Man’s Democrat Family Cheered When He Came Out Gay, Shunned Him for Turning Republican

“When I publicly opposed my dad’s support of the Iran deal, I was admonished.”

Writing in The Federalist, small business owner and Los Angeles resident Adam Levine says his family was completely accepting when he told them he is gay but when he told them he had become a Republican, he nearly lost them. He has been shunned by life-long friends and excluded from social gatherings. Their reactions left him feeling like pariah:

I am not a sex offender. But a number of my friends no longer have time to see me. Lifelong acquaintances now regard me with fear and distrust. I have been unfriended en masse on social media and excoriated by friends who deign to remain. And I have been singly excluded from social gatherings when the rest of my family was invited.

No, I am not a sex offender. I am something even worse than that. I am a Donald Trump supporter.

Levine goes on to explain that the “indoctrination” by his “liberal Jewish family” started early. His father was a Democratic congressman who took him on camping trips to Death Valley to hang with celebrities trying to protect California’s deserts. He says he “learned the black national anthem” before "The Star Spangled Banner." He was told Republicans were evil, racist, sexist, homophobic, gun-clingers that wanted to rid the U.S. of blacks and homosexuals. So, when Levine told his parents he was gay at age 20, “[T]hey were duly overjoyed,” he says.

But the political winds slowly began to change for Levine:

When, in my adulthood, the liberal policy agenda became problematic for me, I found myself at a loss. I began to raise questions with my family and friends, and met resistance. It was not because my concerns were particularly inappropriate; I was just not supposed to be questioning at all.

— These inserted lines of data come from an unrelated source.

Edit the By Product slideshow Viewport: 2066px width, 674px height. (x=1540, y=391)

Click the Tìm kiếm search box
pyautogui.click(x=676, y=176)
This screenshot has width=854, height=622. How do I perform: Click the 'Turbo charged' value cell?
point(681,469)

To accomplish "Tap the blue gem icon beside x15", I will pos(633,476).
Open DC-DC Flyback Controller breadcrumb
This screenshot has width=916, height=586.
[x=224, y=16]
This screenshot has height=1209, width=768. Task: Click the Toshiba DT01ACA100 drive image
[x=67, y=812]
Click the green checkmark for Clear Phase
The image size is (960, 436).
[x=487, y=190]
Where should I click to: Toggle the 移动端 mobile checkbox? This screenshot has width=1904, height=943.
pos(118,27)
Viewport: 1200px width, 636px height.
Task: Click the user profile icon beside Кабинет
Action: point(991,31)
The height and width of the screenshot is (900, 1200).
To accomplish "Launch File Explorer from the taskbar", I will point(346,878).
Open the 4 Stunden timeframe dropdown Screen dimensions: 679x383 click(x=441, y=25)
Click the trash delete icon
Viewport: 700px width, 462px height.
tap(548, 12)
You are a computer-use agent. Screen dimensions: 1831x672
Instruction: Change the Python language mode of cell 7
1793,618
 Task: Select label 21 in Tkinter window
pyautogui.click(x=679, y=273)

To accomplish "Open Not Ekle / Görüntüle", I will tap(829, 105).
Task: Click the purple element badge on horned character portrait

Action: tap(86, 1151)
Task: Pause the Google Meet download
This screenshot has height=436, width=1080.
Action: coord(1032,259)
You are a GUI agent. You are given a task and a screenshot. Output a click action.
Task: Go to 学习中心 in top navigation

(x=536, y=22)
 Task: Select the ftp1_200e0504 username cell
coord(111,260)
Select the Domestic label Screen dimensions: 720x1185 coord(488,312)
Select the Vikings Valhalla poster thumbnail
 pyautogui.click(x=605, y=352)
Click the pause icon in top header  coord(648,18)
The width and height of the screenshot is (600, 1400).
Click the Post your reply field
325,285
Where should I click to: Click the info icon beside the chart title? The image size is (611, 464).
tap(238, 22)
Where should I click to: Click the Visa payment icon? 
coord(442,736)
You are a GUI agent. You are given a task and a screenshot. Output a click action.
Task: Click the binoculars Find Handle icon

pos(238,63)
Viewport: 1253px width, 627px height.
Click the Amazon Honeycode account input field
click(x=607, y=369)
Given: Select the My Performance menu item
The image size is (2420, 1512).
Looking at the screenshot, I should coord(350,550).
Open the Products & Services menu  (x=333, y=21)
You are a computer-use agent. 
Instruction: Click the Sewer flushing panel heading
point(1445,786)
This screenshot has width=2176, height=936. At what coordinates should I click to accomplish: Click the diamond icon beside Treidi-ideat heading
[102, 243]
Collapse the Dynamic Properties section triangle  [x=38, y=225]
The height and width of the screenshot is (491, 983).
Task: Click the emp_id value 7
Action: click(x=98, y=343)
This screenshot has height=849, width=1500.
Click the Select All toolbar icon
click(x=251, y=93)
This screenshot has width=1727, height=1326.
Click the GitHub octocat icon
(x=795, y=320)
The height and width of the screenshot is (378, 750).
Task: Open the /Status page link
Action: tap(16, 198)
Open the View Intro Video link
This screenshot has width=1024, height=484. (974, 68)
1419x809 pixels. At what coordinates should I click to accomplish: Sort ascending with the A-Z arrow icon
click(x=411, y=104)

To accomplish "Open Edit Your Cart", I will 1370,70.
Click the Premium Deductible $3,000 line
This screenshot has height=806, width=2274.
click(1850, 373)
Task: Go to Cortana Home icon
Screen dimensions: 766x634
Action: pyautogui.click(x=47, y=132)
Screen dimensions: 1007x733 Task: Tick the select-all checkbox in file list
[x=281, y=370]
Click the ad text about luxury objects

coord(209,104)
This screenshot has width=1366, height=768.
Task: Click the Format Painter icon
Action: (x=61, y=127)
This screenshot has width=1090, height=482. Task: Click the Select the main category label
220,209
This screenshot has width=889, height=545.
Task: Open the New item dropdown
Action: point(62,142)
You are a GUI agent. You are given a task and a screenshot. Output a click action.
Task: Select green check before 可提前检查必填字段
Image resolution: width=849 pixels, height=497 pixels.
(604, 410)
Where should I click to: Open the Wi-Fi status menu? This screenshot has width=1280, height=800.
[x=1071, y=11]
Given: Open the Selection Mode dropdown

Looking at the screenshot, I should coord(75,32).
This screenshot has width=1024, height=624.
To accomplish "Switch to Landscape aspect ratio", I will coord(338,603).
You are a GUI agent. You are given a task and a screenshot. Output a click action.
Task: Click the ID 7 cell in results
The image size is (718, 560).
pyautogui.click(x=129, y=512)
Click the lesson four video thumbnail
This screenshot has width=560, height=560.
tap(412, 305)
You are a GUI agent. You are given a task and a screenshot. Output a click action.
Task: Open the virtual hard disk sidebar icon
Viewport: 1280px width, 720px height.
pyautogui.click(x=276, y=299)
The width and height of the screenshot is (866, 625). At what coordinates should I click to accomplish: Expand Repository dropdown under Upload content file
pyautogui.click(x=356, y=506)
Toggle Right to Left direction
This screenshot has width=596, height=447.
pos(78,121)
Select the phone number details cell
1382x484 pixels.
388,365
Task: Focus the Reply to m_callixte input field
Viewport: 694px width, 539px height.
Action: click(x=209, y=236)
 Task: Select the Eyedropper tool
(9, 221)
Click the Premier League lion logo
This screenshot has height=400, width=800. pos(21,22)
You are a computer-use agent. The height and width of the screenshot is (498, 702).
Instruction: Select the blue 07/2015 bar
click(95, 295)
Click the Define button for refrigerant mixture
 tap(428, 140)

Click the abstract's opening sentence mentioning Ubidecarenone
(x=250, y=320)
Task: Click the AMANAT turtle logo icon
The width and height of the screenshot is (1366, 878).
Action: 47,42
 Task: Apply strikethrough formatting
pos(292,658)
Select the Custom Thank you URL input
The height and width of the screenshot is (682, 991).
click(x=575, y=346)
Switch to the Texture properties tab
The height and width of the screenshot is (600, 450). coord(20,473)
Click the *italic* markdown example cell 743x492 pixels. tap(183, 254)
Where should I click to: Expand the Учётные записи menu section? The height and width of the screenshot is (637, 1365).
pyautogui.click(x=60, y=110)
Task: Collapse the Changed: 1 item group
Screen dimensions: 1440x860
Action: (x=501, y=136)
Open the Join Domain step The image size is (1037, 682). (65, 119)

One could disagree with nuances, but not the judgment of the (then) president, or the party. Period. The irony of this apparent intolerance for diversity of thought by the party claiming to champion the rights of groups underserved by the status quo was not lost on me.

For the first time in my progressive life, standing up for the values that I most strongly espouse — truth, morality, self-reliance, boundaries, tolerance, and a healthy dose of Jewish skepticism — was damaging my reputation and character. When I publicly opposed my dad’s support of the Iran deal, I was admonished. I had few friends with whom I could have a civil political conversation: one stopped all communication with me for two weeks because Trump won the presidency.

Levine felt uncomfortable at family gatherings because they “devolved into group Trump-bashing.” He didn’t even feel right going to a pride festival “because it was fuses with a Resist march.”

“If you do not want to impeach our president, you have no place in gay life,” Levine learned.

“I was labeled a white supremacist by a friend I’ve known my entire life,” he added.

Still, Levine couldn’t escape the worldview that “felt so plainly obvious to me logically and experientially:”

The Affordable Care Act has made medical treatment of my bipolar disorder more expensive than ever. Under the nuclear agreement, Iran flagrantly continues to enrich uranium and fund terrorist activities.

As a small business owner, I am regularly assaulted with financially crushing, nonsensical red tape and bureaucracy, much implemented as lip service to environmental protection. With few exceptions, every one of my good friends feels more economically hopeless after the “recovery” than before, and abject homelessness on the streets of my beloved city has swelled to egregious levels.

Levine discovered Fox News for the first time and other conservative outlets and found himself “agreeing more often than not.” But the straw that broke the camel’s back, he says, was Harvey Weinstein:

[T]he media outlets that had enabled and covered up his indiscretions for years were the same major public voices for the Democratic Party, the self-proclaimed party of worker’s and women’s rights. The game was up; two and two could no longer be five. I reached my threshold where no amount of hypothetical Republican bigotry or greed could approach the magnitude of hypocrisy, corruption, or criminality I saw rotting the Democrats to the core. I jumped ship.

What has he learned about the Republican Party since his conversion?

“I found out almost immediately that the Republican Party is not only not evil, but populated with nice, intelligent, humble people,” he writes. “I am now certain that I can be a gay, Jewish Republican and still be a good person and a useful citizen.”